Las apariciones recurrentes de los ricos, que están allí en una sala viendo cómo los pobres se matan por dinero, rozan el ridículo. Deletrean cualquier elemento temático como si El juego del calamar ya no fuera suficientemente obvia en su discurso (y sin aportar matices o introspección: sólo exposición). Además, la tensión, en vez de ir en aumento, se desactiva por lo previsible de las situaciones y por el hecho de que, en vez de personajes, tenemos peones.

Lo más frustrante de ver la recta final de El juego del calamar es haberle tenido cierto aprecio a la serie, haber entrado de lleno en la propuesta inicial, y sentir que se queda a las puertas de funcionar, como si Dong-hyuk hubiera perdido el olfato para escribir personajes y situaciones (o saber evolucionar desde el anterior ejercicio).
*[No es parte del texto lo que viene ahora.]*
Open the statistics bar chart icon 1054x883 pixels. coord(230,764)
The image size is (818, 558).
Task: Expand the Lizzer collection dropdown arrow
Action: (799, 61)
No hay esa pincelada en el último momento que te los humaniza. Su dirección, que se llevó el Emmy por la primera temporada, tampoco aprovecha los momentos a priori potentes.
Como si este “quiero y no puedo” no fuera suficiente, obliga al espectador a seguir tramas secundarias que no tienen ningún interés como la investigación de Hwang Jun-ho (Wi Ha-joon) para encontrar a su hermano o los movimientos de Kang No-eul (Park Gyu-young), la desertora norcoreana que trabaja de sicaria en el juego y que tiene motivaciones ocultas. Se entiende su existencia sobre el papel pero en la pantalla... no. Ni añaden ni amplían: solo sirven de relleno.
El espectador se queda con una resolución por entonces ya previsible, una de las frases más ridículas de la televisión reciente (por obvia) y un epílogo que debería borrarse
Y, al llegar al final, el espectador se queda con una resolución por entonces ya previsible, con una de las frases más ridículas de la televisión reciente (por su obviedad) y un epílogo que desnuda estos últimos juegos como lo que son: un encargo sin ninguna inspiración que no debería borrar lo que El juego del calamar fue y supuso para la televisión, para Netflix y para la exportación de la cultura coreana.